**Your goal**
In the entries below, find the line with "ホーム (207, 70)" and the line with "よくある質問 (85, 407)"; give again those lines and every line between them, exactly.

━━━ Records for this exercise

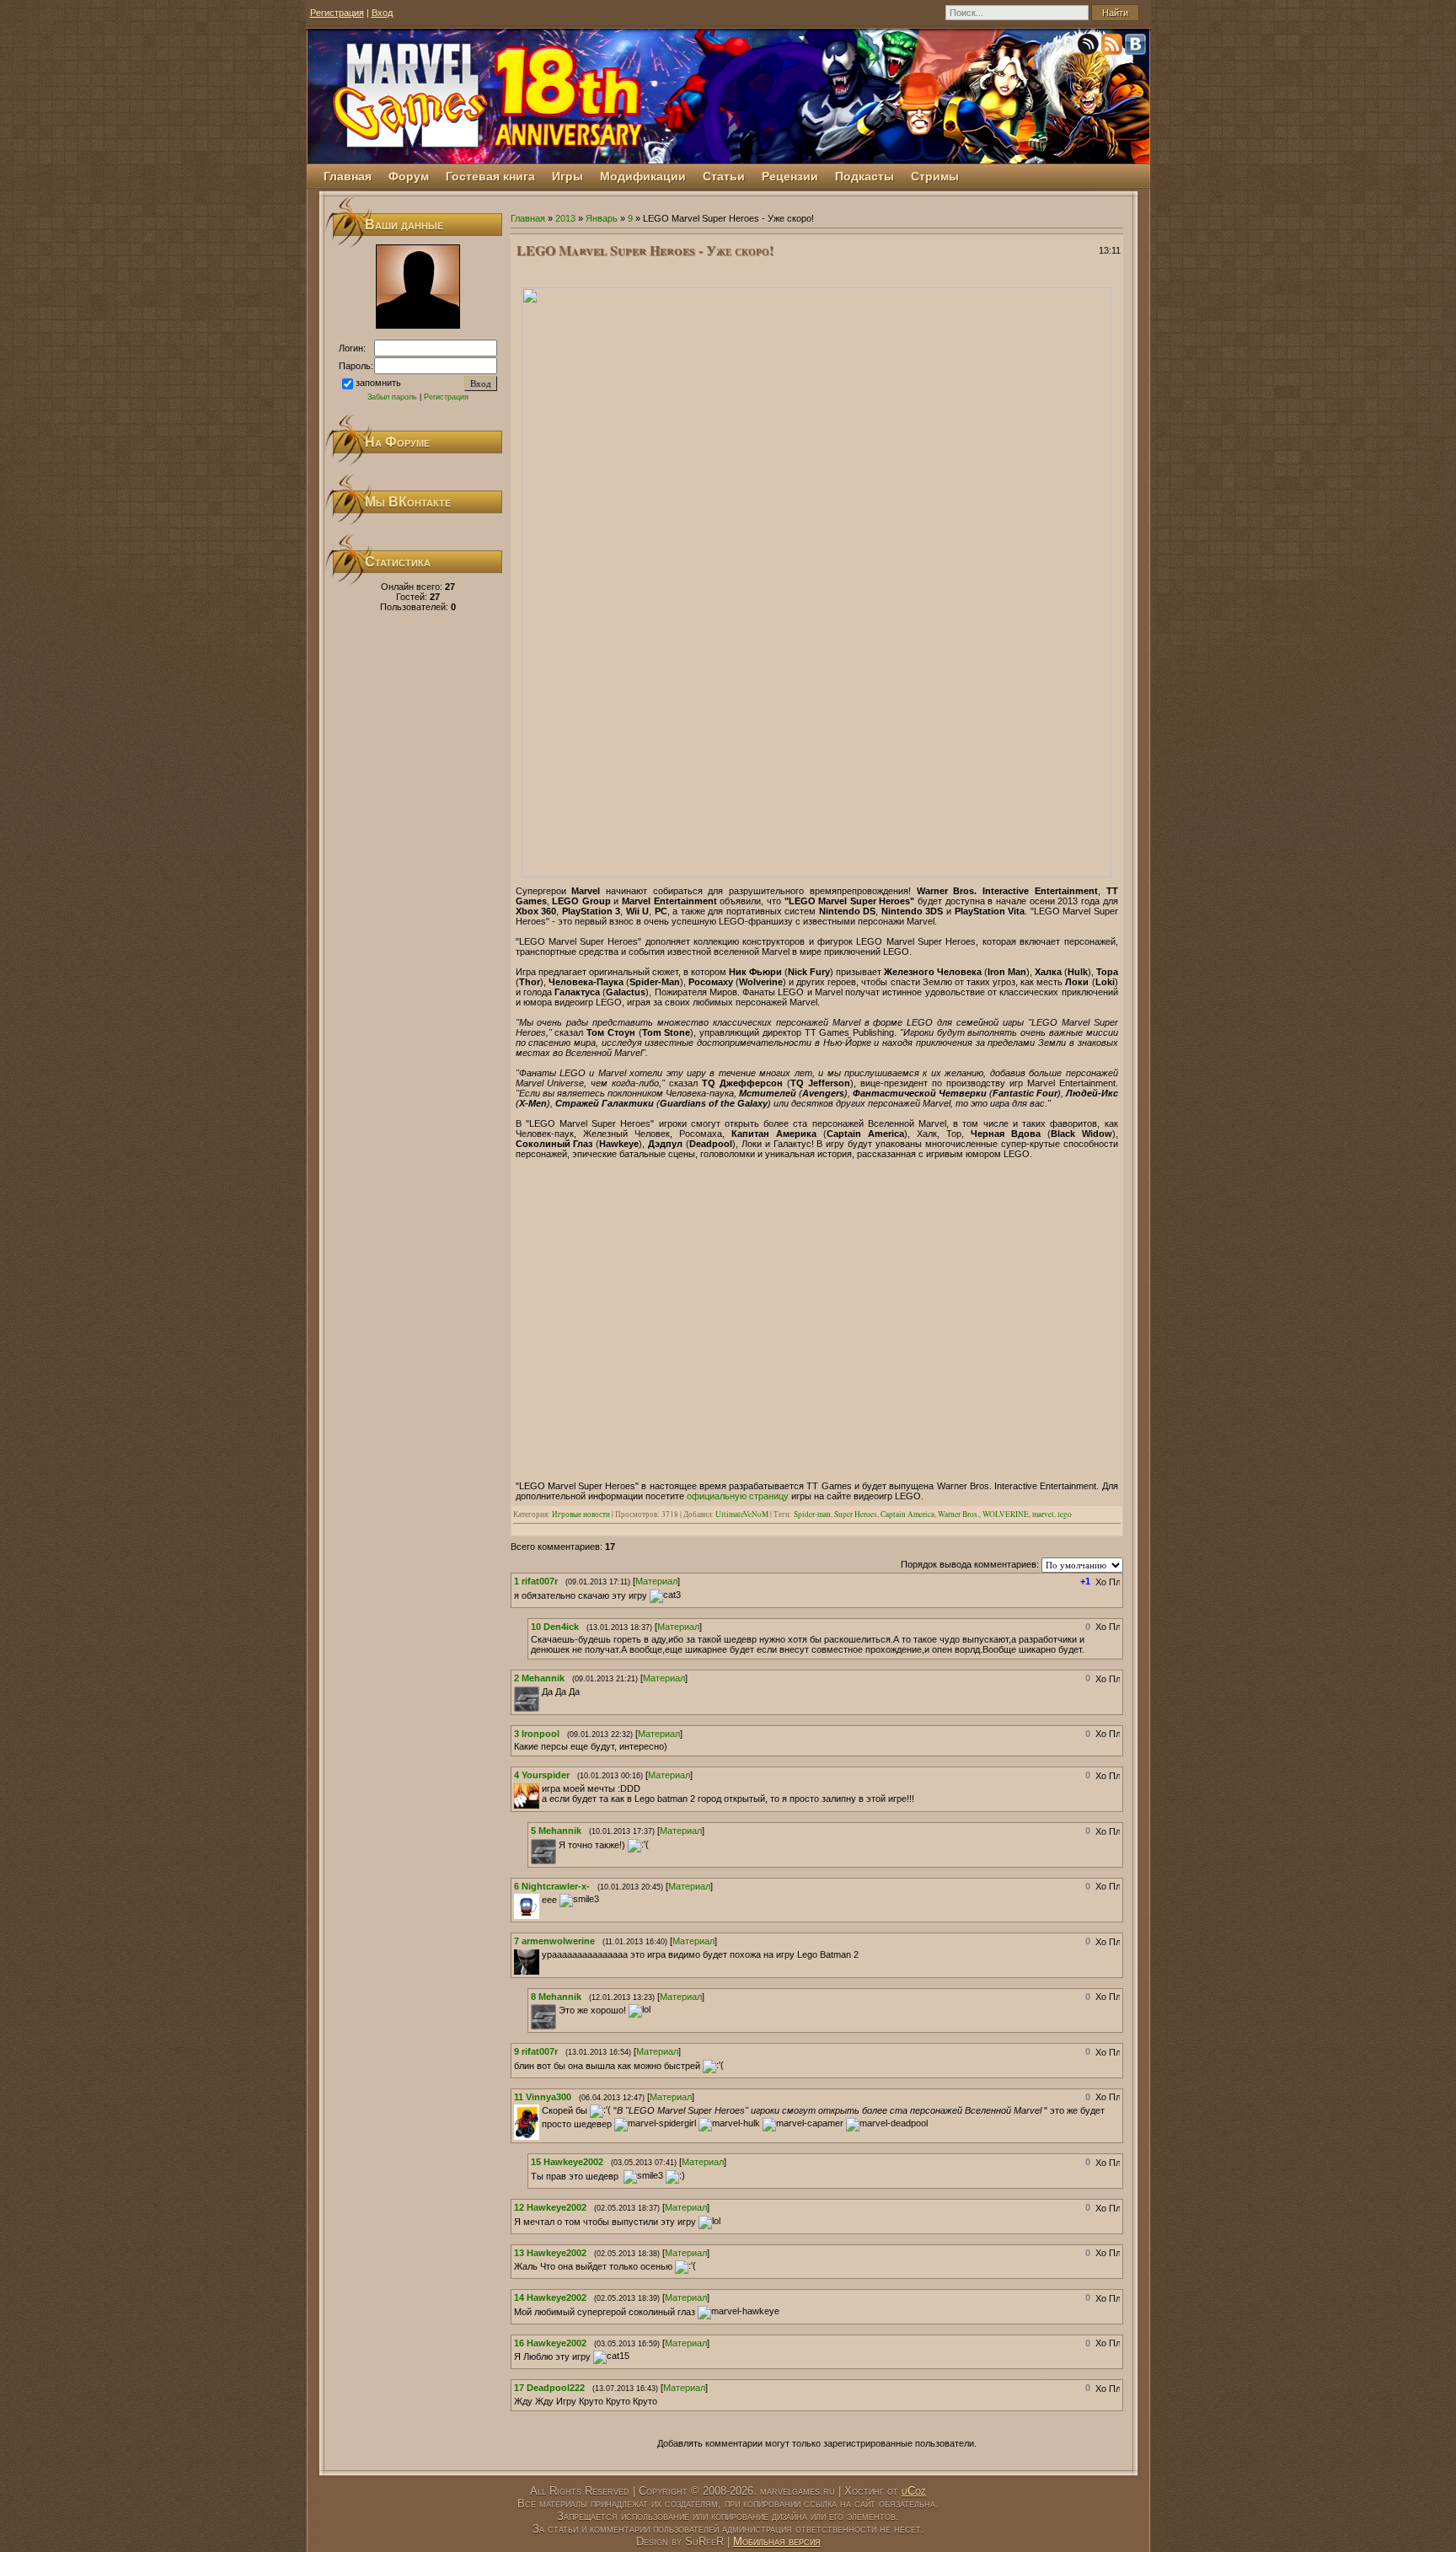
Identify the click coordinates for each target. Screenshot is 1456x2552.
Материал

━━━━━━
━━━ Records for this exercise

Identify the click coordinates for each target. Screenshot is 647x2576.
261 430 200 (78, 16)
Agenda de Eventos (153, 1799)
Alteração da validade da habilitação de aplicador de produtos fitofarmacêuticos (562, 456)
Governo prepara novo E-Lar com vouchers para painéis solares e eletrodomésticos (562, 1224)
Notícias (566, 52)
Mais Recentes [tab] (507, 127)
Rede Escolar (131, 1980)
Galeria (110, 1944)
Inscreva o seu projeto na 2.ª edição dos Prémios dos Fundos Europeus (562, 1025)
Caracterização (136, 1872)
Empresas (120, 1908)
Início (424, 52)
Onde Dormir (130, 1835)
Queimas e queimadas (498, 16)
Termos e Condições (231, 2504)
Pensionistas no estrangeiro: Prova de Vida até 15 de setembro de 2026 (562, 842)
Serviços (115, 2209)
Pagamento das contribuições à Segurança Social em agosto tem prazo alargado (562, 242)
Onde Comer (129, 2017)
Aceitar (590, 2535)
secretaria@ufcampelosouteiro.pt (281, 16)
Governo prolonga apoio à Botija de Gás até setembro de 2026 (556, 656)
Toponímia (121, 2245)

━━━━━━
━━━ Records for this exercise

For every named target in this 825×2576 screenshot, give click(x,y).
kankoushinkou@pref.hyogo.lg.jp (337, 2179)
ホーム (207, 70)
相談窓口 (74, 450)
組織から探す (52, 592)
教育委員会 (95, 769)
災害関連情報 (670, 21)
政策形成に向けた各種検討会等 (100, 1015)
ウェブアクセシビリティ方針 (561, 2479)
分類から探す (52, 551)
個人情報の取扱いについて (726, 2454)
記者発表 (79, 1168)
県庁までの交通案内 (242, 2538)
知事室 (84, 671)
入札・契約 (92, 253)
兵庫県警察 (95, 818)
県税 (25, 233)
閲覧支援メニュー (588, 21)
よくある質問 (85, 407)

━━━━━━

**Result**
ホーム (207, 70)
相談窓口 (74, 450)
組織から探す (52, 592)
教育委員会 (95, 769)
災害関連情報 (670, 21)
政策形成に向けた各種検討会等 (100, 1015)
ウェブアクセシビリティ方針 (561, 2479)
分類から探す (52, 551)
個人情報の取扱いについて (726, 2454)
記者発表 (79, 1168)
県庁までの交通案内 (242, 2538)
知事室 (84, 671)
入札・契約 (92, 253)
兵庫県警察 (95, 818)
県税 (25, 233)
閲覧支援メニュー (588, 21)
よくある質問 (85, 407)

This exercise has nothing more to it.